Friday, November 22, 2013
When choosing that special someone, remember that they come with something very special and sometimes something very “large and in charge” …their family. Tying the knot may also mean tying your mouth shut in certain instances. Your husband could end up being the odd one out who actually functions normally in society, while his three brothers and parents are diving off the deep end having a different midlife crisis from week to week. Conversely, his family could resemble a spitting image of the Brady Bunch and you will fit in like another pea in a pod.
Not sure how to handle the two extremes? You may feel that this challenge is almost as stressful as planning your wedding, but there are some helpful tips we would like to share with you to make things a bit easier.
You must remember that no matter what, they are now your family too, however whatever you say and do will not be easily forgotten. You shouldn’t lie or hide your feelings, but like your wedding cake, try sugar coating what you are trying to say. You don’t need to inform cousin Agatha that her drinking reminds you of a fish or tell your mother-in-law that when she clings to her son like a monkey on a tree, you feel like she is trying to take control of your marriage. Your words will be appreciated and accepted much more smoothly.
Speaking of watching one’s words, if your spouse’s family is overstepping their welcome in your lives, talk to your husband first to try and set boundaries before you address them directly.
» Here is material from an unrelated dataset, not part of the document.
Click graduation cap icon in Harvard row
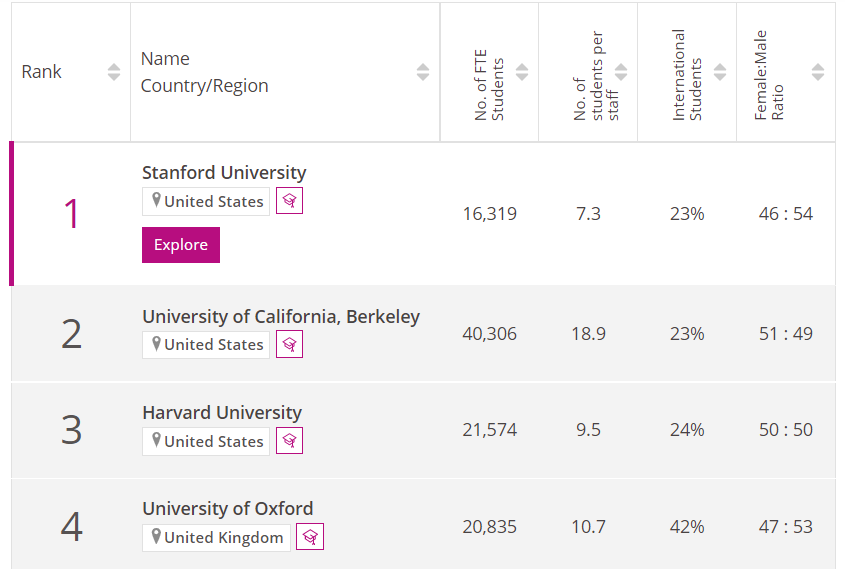 pyautogui.click(x=289, y=441)
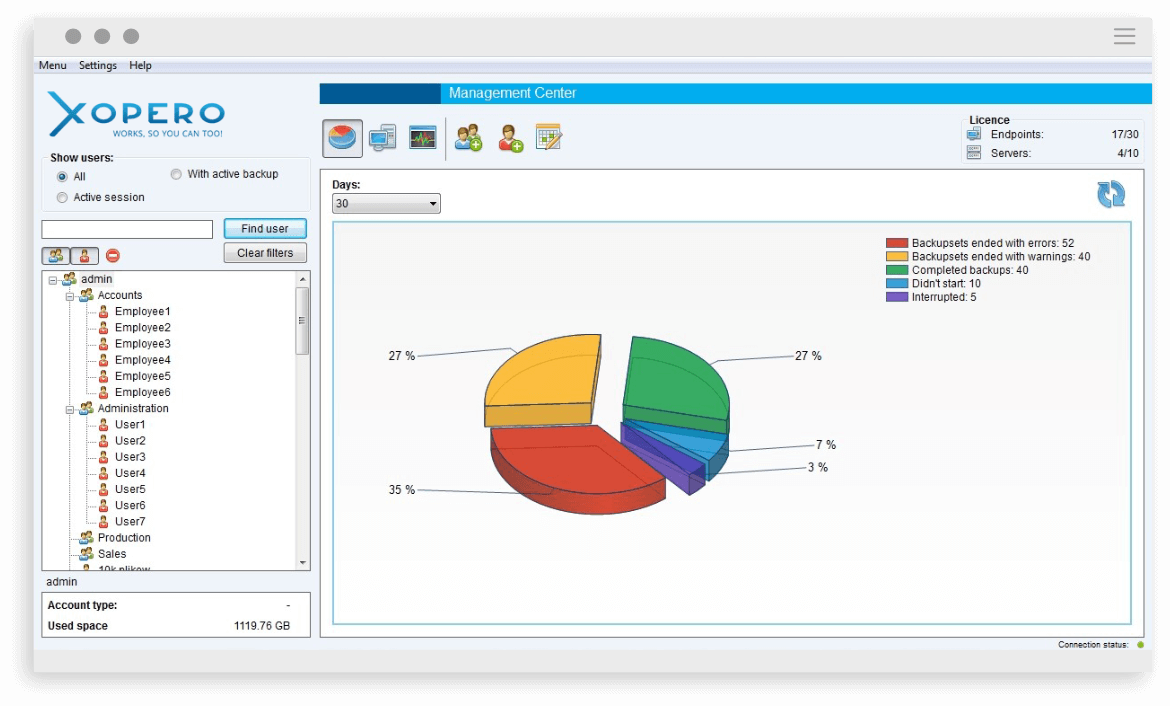Select the All users radio button

coord(62,177)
He may have his own way of talking to his parents and coming from him will seem more hospitable. If his brothers/cousins/uncles insist on coming over every night to watch the sports game, simply remind your partner that although you enjoy providing the men in his life with your household food, feeding a football team of Italians should only occur once a week at maximum. Eating their cold leftovers and scraps after the fact is just as much fun as trying to find bridesmaids dresses that you can shorten and wear again!
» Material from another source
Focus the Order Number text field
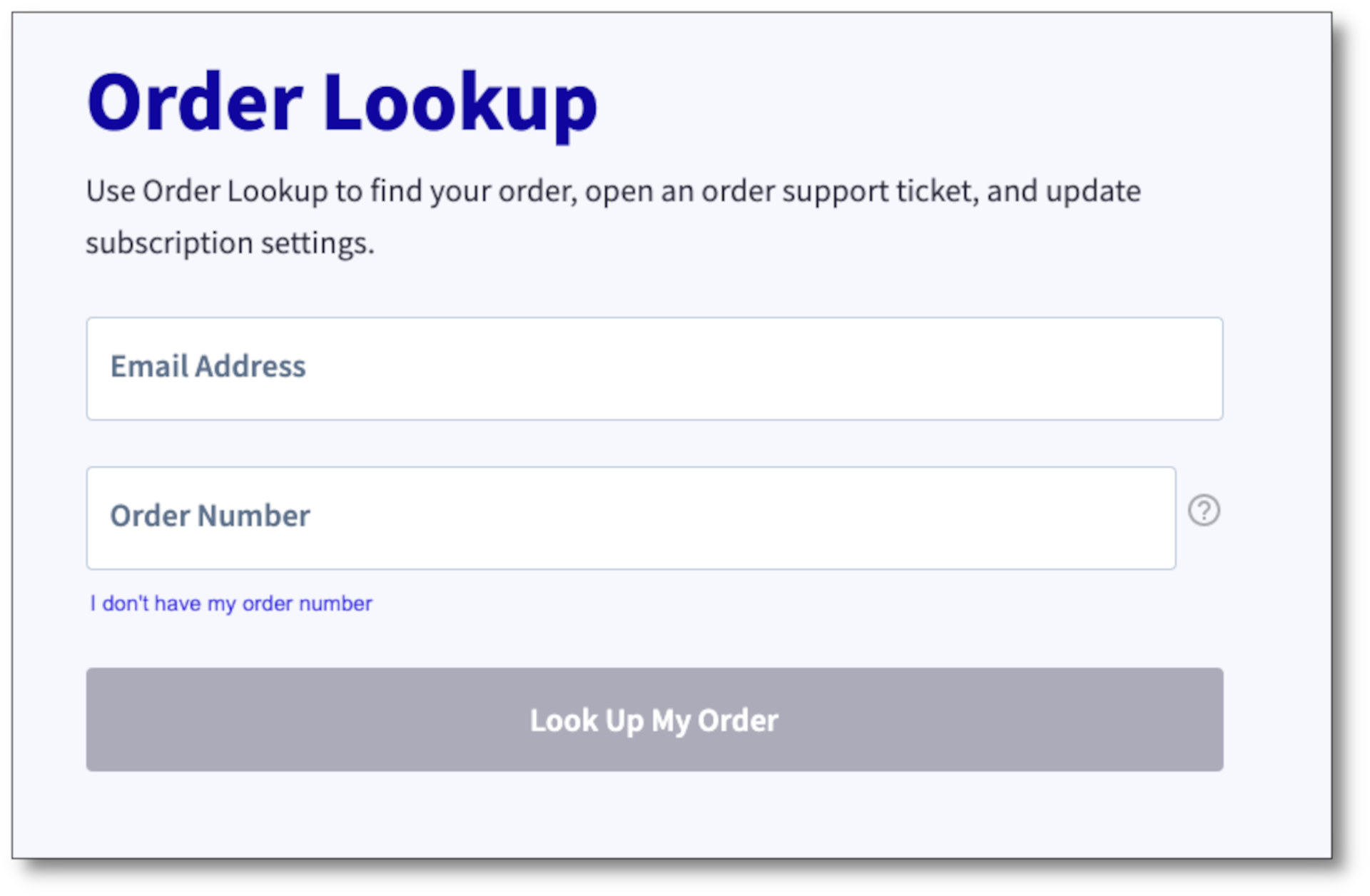Screen dimensions: 1370x896 coord(631,518)
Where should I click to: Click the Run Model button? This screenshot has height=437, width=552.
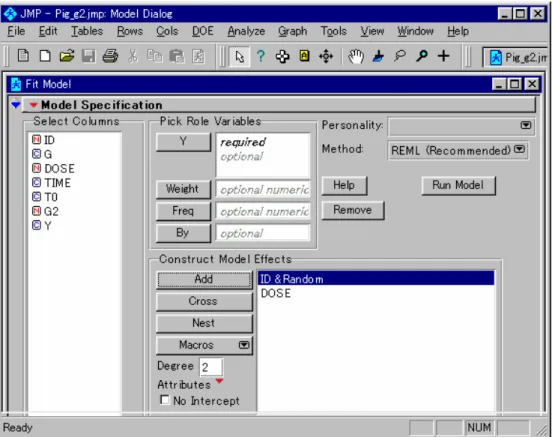click(458, 185)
For better or for worse, you may end up having in-laws you can’t tolerate. I highly recommend you take this into consideration before getting married or even engaged. Can you control yourself around them? Can you negotiate and bargain and accept their quirkiness and brash manner? Is your love and relationship with your partner strong enough to handle the strain of potential Judge Judy-like arguments between “Future Mom” and yourself? Have a truthful and honest conversation with your spouse and remember that you two are a team. You must stand by one another and support the other without taking biased sides. This is not a situation like a bottle of wine, it does not get better with time. When you bottle things up, they get worse.
There is another aspect of marrying into the family one may have to consider if you have children from a previous relationship. If you or your spouse has children, you have to consider what is best for them. You are bringing them into a new marriage and they need to be slowly eased into the idea of a new family, a new set of grandparents, and a new family lifestyle. Your marriage will start off with children involved and this might affect your romance and freedom with your spouse. The decisions you make will have to be what is the best for the three, four, five, etc. of you.
There is no cookie cutter “right” way to handle the transition of joining two families but what can help are honesty, open communication, compromise and teamwork between you and your spouse. With those key ingredients any blended family has the potential to become more functional than the Kardashians.